The company envisions a decade-long, mixed-used development on land with entitlements for nearly 2,400 residential units, 650,000 square feet of office space and 485,000 square feet of other commercial development.
It came closer to that goal when city commissioners approved a development agreement between Metropica Holdings LLC and the city for the first parcel—28-acre tract at the northeast corner of Sunrise Boulevard and Northwest 136th Avenue.
“It was a good day,” said developer Joseph Kavana, president and CEO of Metropica Holdings and chairman and CEO of K Group Holdings Inc., a development and investment holding company. “Essentially right now, we are positioning the project on the map.”

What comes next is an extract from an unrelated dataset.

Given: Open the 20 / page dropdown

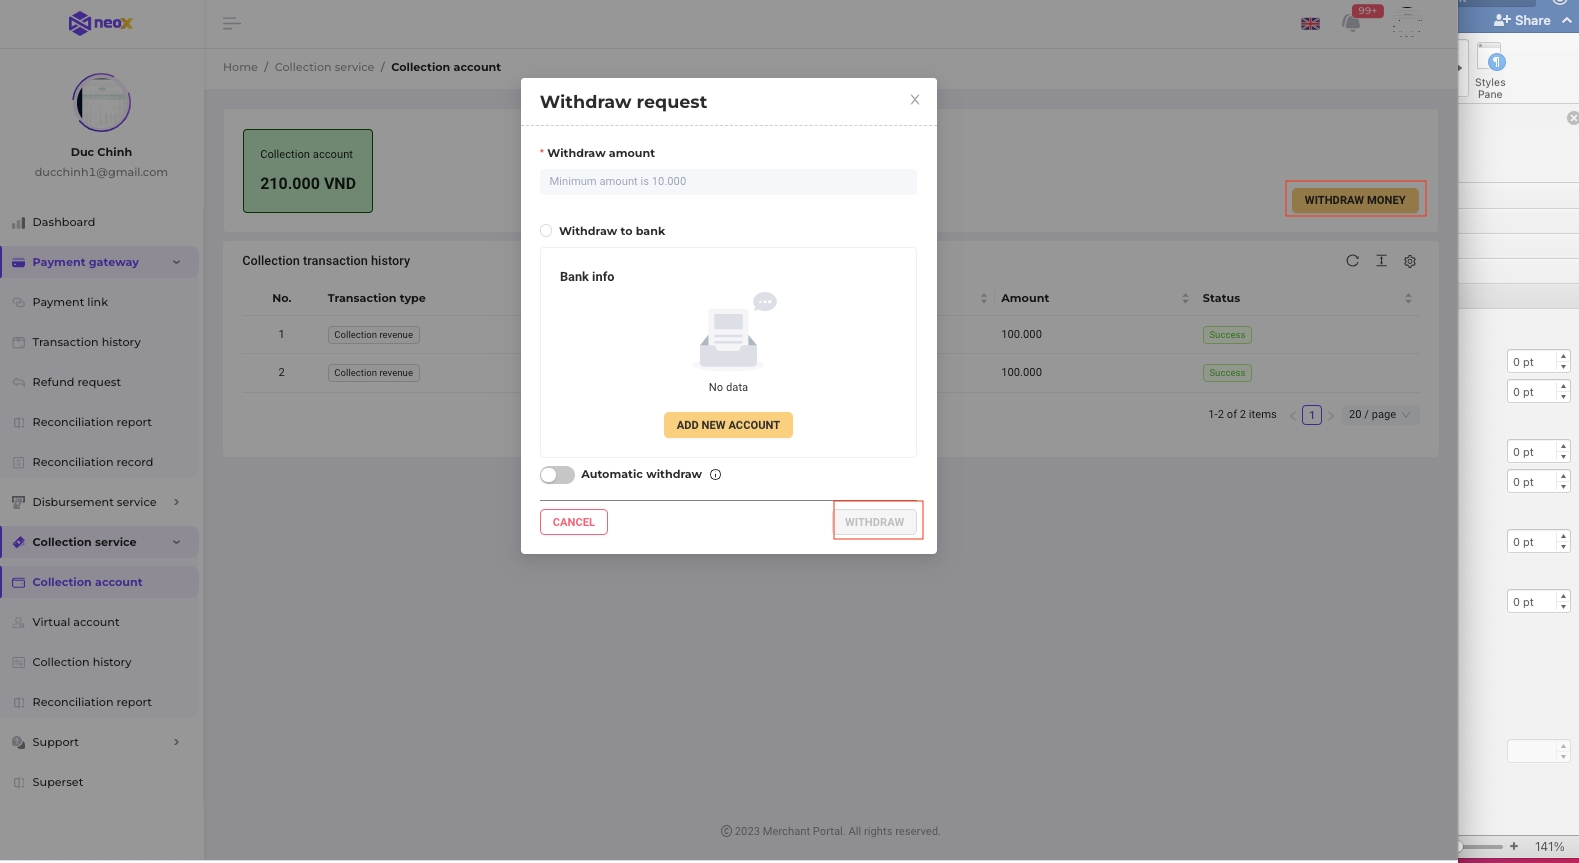Looking at the screenshot, I should 1379,415.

With the approval in hand, Kavana is wasting no time forging ahead on the 63-acre mini-city that would have its own stormwater system and a 2-acre public park with biking and walking trails and children’s play area. An agreement with Broward County would maintain cypress trees on the sprawling site west of the Sawgrass Mills mall.

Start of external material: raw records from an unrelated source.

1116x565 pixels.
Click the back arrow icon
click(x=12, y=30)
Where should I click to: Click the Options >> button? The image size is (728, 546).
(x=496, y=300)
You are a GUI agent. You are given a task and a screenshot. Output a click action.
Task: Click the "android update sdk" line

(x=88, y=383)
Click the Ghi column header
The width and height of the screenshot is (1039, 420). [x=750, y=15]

The developer is spending about $5 million on transportation for infrastructure work on State Road 84 and 136th Avenue to build a transit hub to connect Broward County shuttles with pedestrian and bike trails, and install kiosks throughout the property with transit information screens.
“I feel comfortable at this stage moving this on, understanding there’s a lot more to be done,” Mayor Michael J. Ryan said at Tuesday’s meeting.
The next step is to take the proposal before the planning and zoning board June 5 to change the zoning from B3 for general business district to PDD for a planned development district. In the meantime, a ground crew is pruning trees along Sunrise Boulevard and started work on a sales center with a late June delivery date.
Sales are set to start by July, with construction beginning in the first quarter of 2015, according to Erick Collazo, Metropica’s vice president of development.
Brokers say the project, envisioned as an upscale “urban core” for Sunrise, is in a prime location to take advantage of the city’s established and emerging opportunities in retail, commercial and residential markets. It would be within easy reach of Sawgrass Mills, the Sawgrass Expressway and the site of the proposed American Express corporate campus, where the credit card company plans to employ about 4,000 workers.
That’s likely good news for Metropica, which launches just as national data shows South Florida markets in the top five nationally for job growth, retail and immigration, said Gerard Yetming, senior vice president in CBRE’s Fort Lauderdale office.
“Sunrise has all of those three things. It has the retail, it has the job base, and it has a great established residential base. An additional project in that market that has the mix of those three things is going to be hugely successful,” Yetming said. “What all of that means is that we are one of the fastest developing areas in the U.S., and in order to continue to meet that growth we need to have projects like Metropica.”